Between the ears of a bay Arabian on a mountain forest trail covered with snow. Aspen tree trunks to the left and thick spruce trees ahead.
Photo of me and Zil, facing left, almost side view. Zil is a bay Arabian mare. Her head is turned slightly away from the viewer and her ears aren’t the most enthusiastically set. Her mane is shaggy with no bridle path cut. She looks tiny beneath me at the angle of this photo. I’m 105 lbs, a totally appropriate size person I promise. I appear to be a huge woman sitting straight in a heavy plaid shirt and a brown hat with a pale hatband braided from the tail hair of my first horse. Behind us the land drops to a beautiful ice-covered creek flowing through a spruce woodland with patchy snow in thick fallow foliage.
Looking upstream over Priest Creek where the sun hits it more. A red dirt slope, quite undercut by high water from riotous spring runoff, has spruce trees stepping down to the creekside. The creek is greenish and has some snow and ice. Beyond, thick spruce forest.
Between the ears of a bay mare rises the icy bed of a forest trail. I say icy bed because it’s old, well used and trodden deeply into the earth, with the result that it collects the snow and water like a stream.

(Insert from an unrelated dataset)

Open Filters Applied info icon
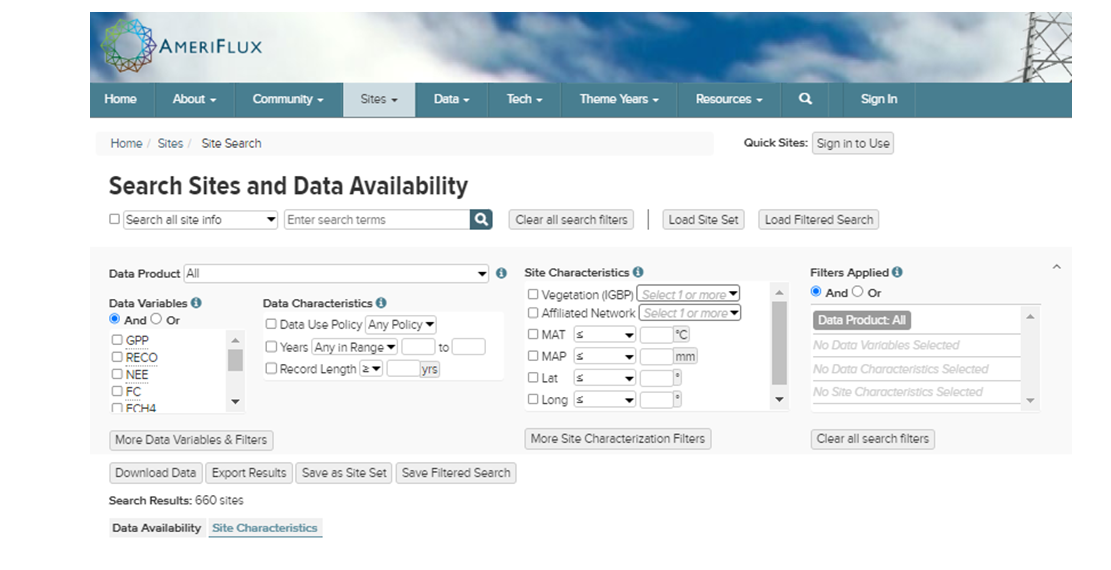This screenshot has width=1111, height=570. coord(897,272)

There’s no snow to either side, but the trail itself is a path of slushy ice. The higher we climbed the more was like that and the less circumventable it became. We turned back when it looked to get dangerous.
We got up there … ‘twas a race to see what’d stop us first: icy footing or a down tree. We probly weren’t gunna die but def a non-zero chance.
And: behold the glorious *Bask great-granddaughter in her Shetland Pony guise.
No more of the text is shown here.